James Mackenzie, the chief spokesperson for “Sustainable Shetland”, has said that SuS is now at “war”.
Today [Thursday 7th August] SuS fired the first shot in that war, by seeking to appeal, to the UK Supreme Court, the recent Court of Session decision in favour of planning permission for the Viking windfarm.
The leaders of SuS have already led their troops to a comprehensive and very expensive defeat at the hands of Scotland’s most senior judges. Despite that, they continue to rally their dwindling platoon, throwing yet more good money after bad and leading a final push over the top.
I think the people of Shetland are weary of the relentless negativity of the SuS campaign and its repeated claims to speak for the majority. There are said to be “over 800” members of SuS. There are over 23,000 Shetland residents. SuS is a vocal minority, less than five per cent of the 17,000 or so registered electors.
SuS and its supporters keep saying the wind farm is a negation of democracy, yet at every stage of the planning process the decisions were taken by people who, unlike the SuS pressure group, were elected at the ballot box.
Shetland Charitable Trust has invested in the Viking Wind Farm project solely to earn money to create opportunities for future generations of Shetlanders. The development of renewable energy can bring significant social and financial benefits to our community. It will create public wealth, provide jobs and create prospects for young people.
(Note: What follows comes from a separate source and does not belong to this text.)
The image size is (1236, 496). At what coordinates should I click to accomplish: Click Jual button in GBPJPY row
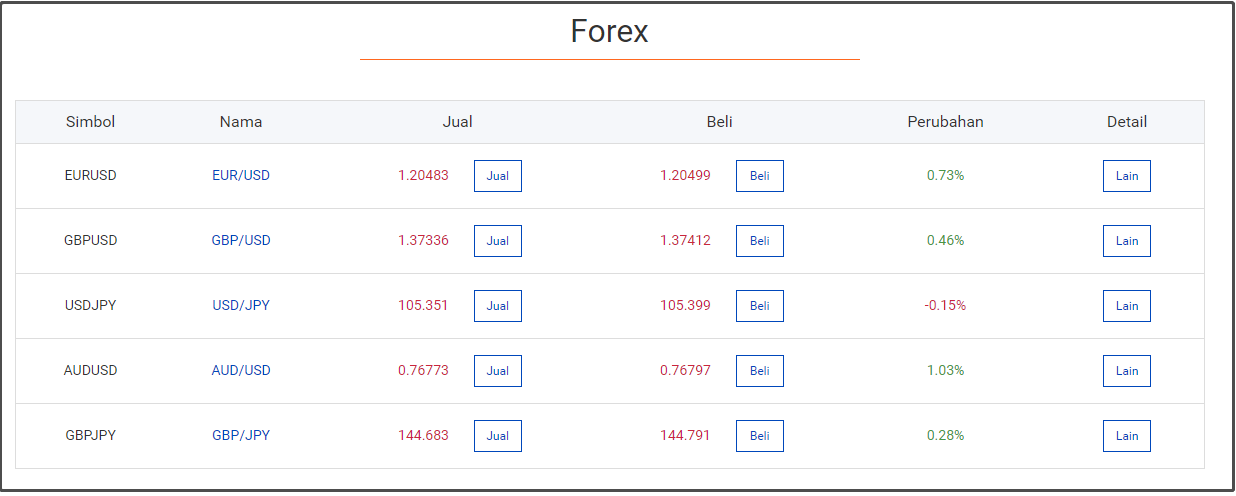point(497,436)
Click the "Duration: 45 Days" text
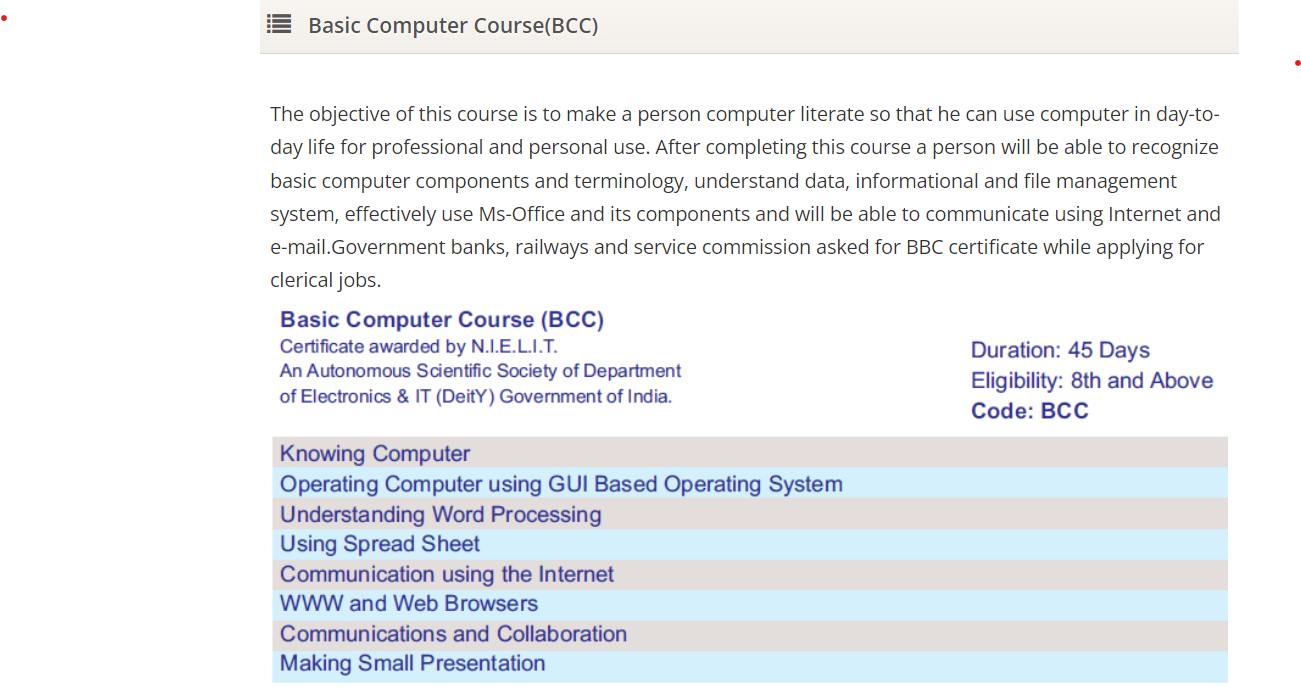 (1060, 351)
To describe the trustees as motivated by “greed” and “the prospect of riches for the few”, as Rosa Steppanova did in a recent letter to the local newspaper, is an outrageous slur. Trustees are entirely unpaid and act solely for the benefit of the community in whose name they hold the trust funds.
Rosa has no excuse not to know this, as the facts and figures about the trust are publicly available.
Rosa blames the trust for cutbacks in council budgets. This is nonsense and reveals a startling ignorance about community finances. In fact, the trust indirectly subsidises council budgets through its support for old folks’ care, the Shetland Recreation Trust’s pools and leisure centres, the Shetland Amenity Trust’s many valuable activities, Shetland Arts and a wide range of local charities represented through Voluntary Action Shetland.
But there certainly will be cuts if trustees cannot find new income from somewhere, soon. Anyone who reads the trust’s published accounts can see that, like the council before it, it’s currently spending more than it’s earning from its investments. This cannot continue.
If the trust doesn’t find new money, cuts of up to a third are likely over the next five years. Viking is the only plausible source of new revenue and it is potentially the most profitable investment, by far, that trustees have ever made – unless SuS manages to sabotage it, of course. So, if folk should discover, one day in the not very distant future, that there’s no longer enough trust cash to keep their local old folk’s home open, or that the opening hours of their leisure centre are severely curtailed, they’ll know why.
The decision to drag a weary Shetland community through yet another round of court proceedings is deplorable. The chances of success for such an action appear to be virtually nil. SuS know this, of course. But they also know that if they can spin out a legal filibuster to the Supreme Court and then perhaps to Europe, for several more years, the charitable trust may have to sell its stake in Viking before construction starts. This is because trustees can justify the investment made so far, if it has a strong chance of earning large sums in the reasonably near future.
If that prospect is now indefinitely delayed by frivolous, vexatious and hopeless legal appeals, the trustees’ fiduciary duty could well oblige them to sell all or part of their shareholding and invest the money now in something else that will provide guaranteed income in the short term: BP or Shell shares, perhaps? Not exactly “sustainable”.
An SuS appeal to the Supreme Court can therefore only be regarded as a deliberate attempt to sabotage Shetland’s future. For what purpose can be served by it, other than to destroy Shetland Charitable Trust’s investment in Viking, and its ability to generate a healthy income to help sustain the future for all islanders, the beneficiaries named in the trust deed?
The enemy of SuS, in their theatrical declaration of “war”, is therefore nothing less than the public interest of Shetland. If the trust is forced to abandon or dilute its share in Viking, the sole beneficiaries would be commercial investors with no interest in these islands other than as a cash cow. Strange bedfellows for “sustainably-minded” folk, indeed.